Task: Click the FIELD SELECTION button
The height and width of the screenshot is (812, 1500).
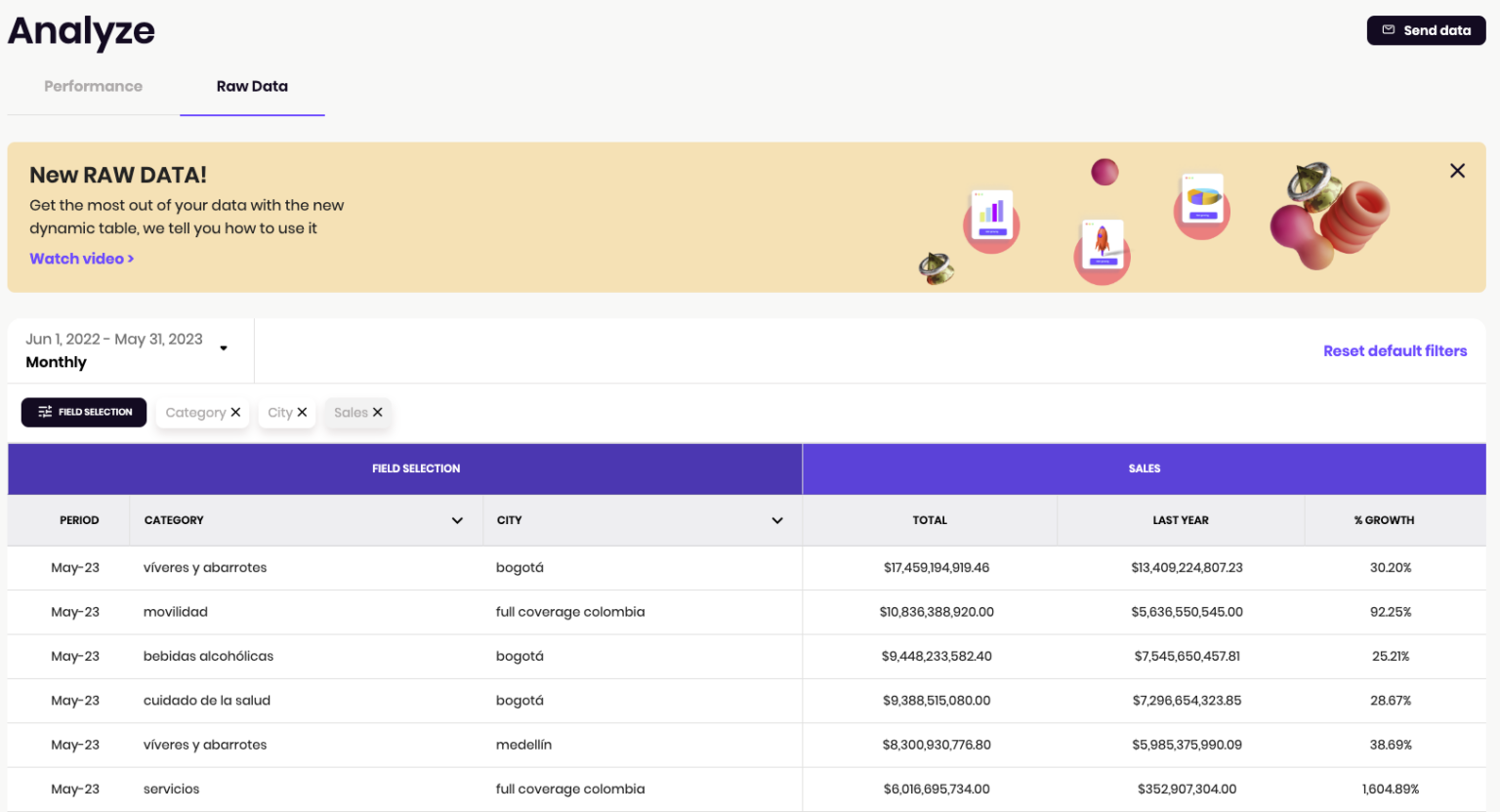Action: 84,412
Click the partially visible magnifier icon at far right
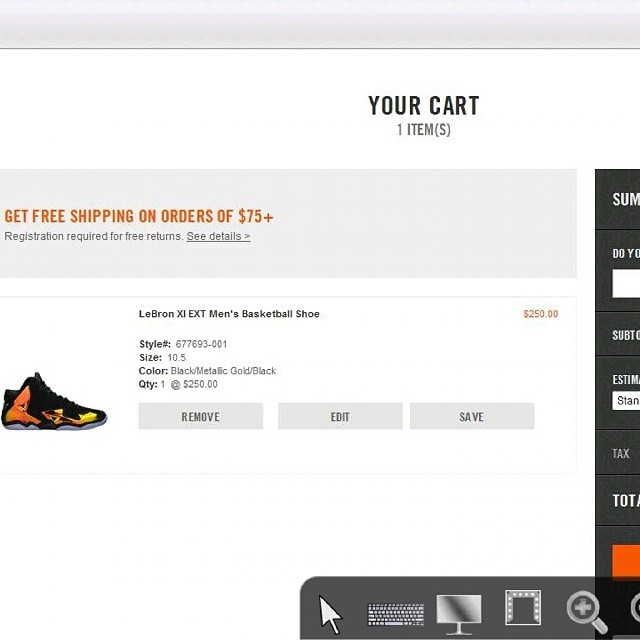 [634, 608]
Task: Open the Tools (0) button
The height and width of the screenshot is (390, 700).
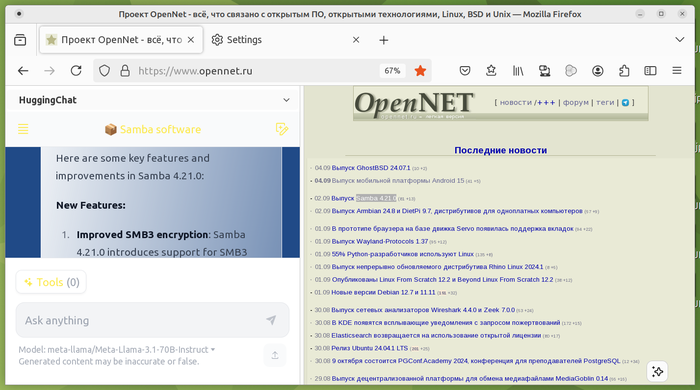Action: [x=51, y=282]
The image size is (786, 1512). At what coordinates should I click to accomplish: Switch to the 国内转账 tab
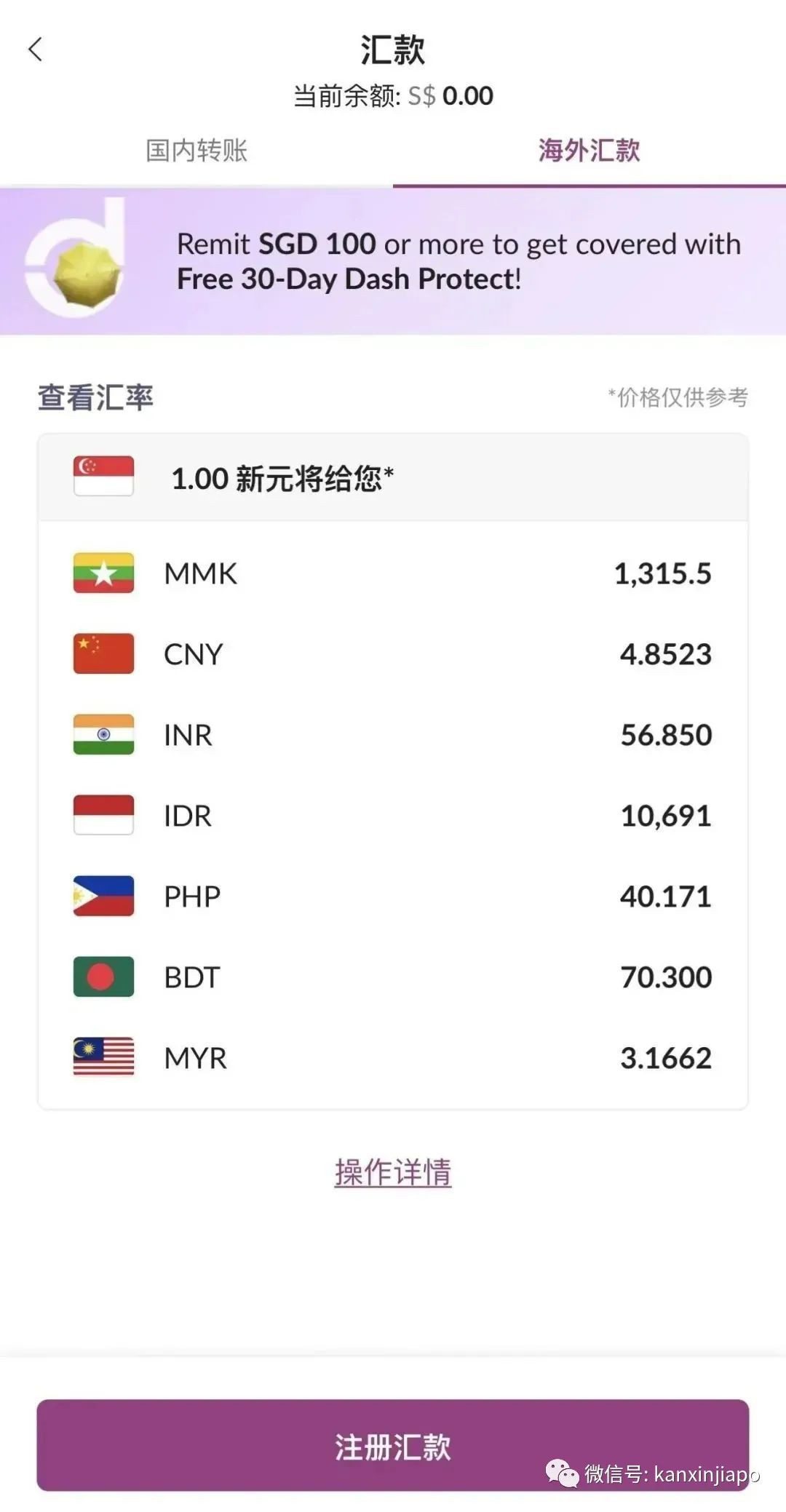pos(196,151)
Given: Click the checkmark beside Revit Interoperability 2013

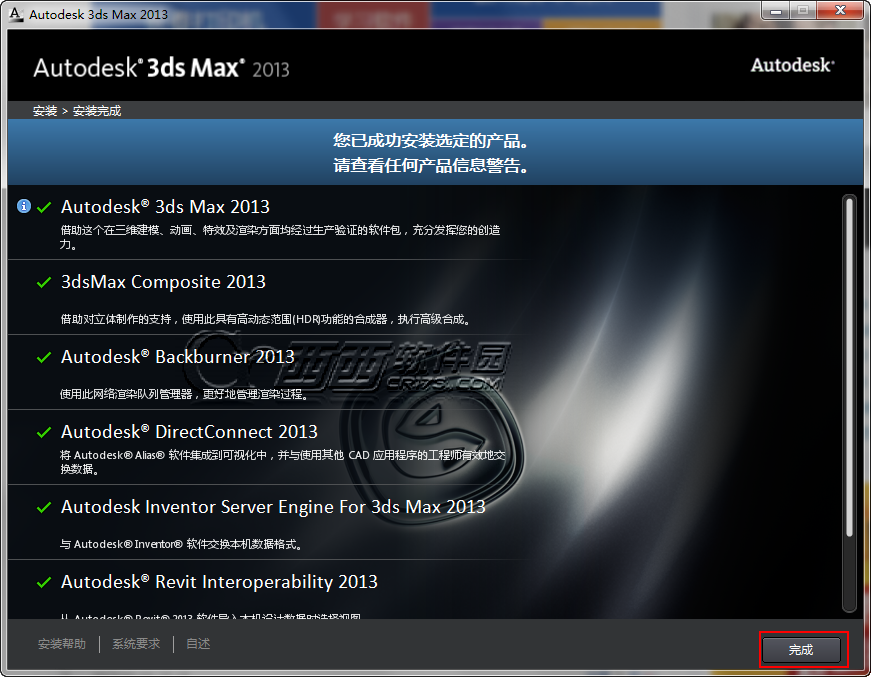Looking at the screenshot, I should (42, 581).
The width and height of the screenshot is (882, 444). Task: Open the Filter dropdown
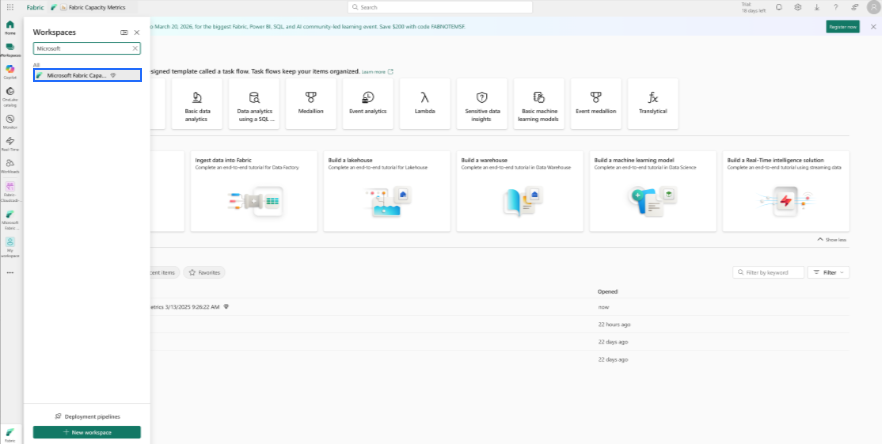tap(828, 272)
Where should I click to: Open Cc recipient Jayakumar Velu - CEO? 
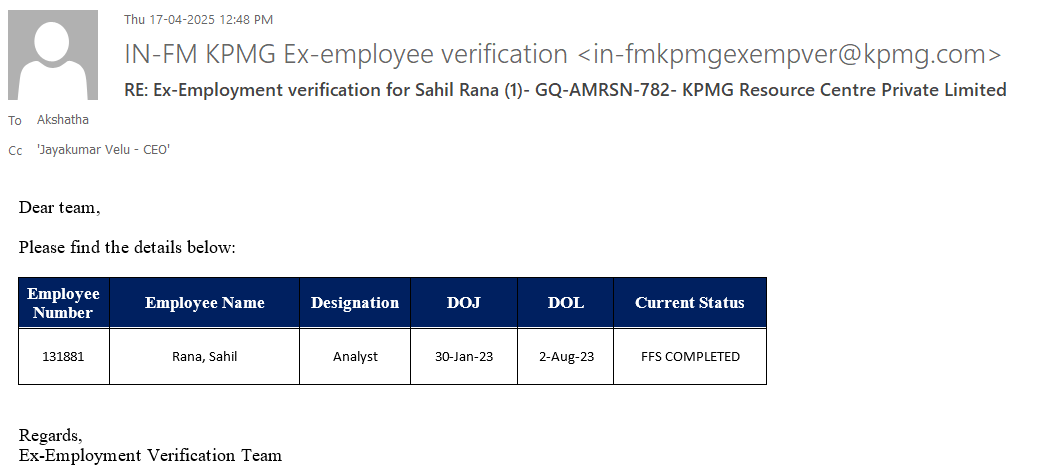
■ ■ ■
**ACTION ITEM:** Everything from the line containing "The width and" through the last line of the listing above must be output exactly, except the pictures.

**WRITTEN SOLUTION:**
The width and height of the screenshot is (882, 444). Task: Open the Filter dropdown
tap(828, 272)
Where should I click to: Open Cc recipient Jayakumar Velu - CEO? 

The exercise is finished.